◆ PROBLEM DESCRIPTION: Beginning with the line where "Task: Click the magnifier search icon" appears, retype every remaining line of the data below, both the first and last included.

[DATA FOR ANALYSIS — start]

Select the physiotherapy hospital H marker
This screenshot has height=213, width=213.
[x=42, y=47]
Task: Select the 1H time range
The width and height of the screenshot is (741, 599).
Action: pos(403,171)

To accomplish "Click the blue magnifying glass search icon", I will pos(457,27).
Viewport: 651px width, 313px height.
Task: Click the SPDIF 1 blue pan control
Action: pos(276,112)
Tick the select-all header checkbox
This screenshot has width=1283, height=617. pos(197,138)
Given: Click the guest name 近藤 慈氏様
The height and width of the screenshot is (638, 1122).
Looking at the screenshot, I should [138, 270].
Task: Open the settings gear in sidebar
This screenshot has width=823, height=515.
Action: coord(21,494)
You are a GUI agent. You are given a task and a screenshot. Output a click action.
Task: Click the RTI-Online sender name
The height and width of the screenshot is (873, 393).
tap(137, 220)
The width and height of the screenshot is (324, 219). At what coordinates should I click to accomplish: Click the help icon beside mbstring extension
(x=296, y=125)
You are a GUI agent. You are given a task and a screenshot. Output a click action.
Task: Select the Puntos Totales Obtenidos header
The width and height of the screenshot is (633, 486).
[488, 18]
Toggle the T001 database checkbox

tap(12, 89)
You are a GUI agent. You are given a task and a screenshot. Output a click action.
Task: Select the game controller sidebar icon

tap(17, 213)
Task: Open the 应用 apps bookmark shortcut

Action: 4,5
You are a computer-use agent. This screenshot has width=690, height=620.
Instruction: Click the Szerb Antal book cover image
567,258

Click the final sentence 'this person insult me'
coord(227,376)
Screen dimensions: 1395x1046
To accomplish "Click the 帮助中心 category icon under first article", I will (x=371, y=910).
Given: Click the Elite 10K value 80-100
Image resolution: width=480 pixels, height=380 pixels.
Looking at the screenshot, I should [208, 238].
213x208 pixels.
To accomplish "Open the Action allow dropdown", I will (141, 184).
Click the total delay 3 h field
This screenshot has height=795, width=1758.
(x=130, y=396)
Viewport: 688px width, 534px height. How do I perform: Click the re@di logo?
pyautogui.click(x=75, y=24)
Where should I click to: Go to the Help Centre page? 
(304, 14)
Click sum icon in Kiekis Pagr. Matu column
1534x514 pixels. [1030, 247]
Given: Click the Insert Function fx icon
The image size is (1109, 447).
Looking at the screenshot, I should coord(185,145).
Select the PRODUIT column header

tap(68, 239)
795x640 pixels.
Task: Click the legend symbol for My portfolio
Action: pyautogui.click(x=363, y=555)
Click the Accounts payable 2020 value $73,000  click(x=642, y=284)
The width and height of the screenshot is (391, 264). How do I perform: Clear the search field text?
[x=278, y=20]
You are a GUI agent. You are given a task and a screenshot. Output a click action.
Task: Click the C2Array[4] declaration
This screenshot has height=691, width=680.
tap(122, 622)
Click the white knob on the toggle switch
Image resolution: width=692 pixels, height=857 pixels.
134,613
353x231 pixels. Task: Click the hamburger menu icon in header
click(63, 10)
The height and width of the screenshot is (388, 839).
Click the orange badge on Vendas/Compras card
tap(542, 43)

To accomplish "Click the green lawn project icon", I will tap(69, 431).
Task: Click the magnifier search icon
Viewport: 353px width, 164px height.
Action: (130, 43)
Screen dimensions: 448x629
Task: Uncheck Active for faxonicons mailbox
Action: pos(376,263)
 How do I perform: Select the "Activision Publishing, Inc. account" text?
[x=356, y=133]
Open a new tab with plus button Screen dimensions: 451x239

[DATA FOR ANALYSIS — finish]

◆ SOLVED PROBLEM:
Task: Click the magnifier search icon
Viewport: 353px width, 164px height.
Action: (130, 43)
Screen dimensions: 448x629
Task: Uncheck Active for faxonicons mailbox
Action: pos(376,263)
 How do I perform: Select the "Activision Publishing, Inc. account" text?
[x=356, y=133]
Open a new tab with plus button Screen dimensions: 451x239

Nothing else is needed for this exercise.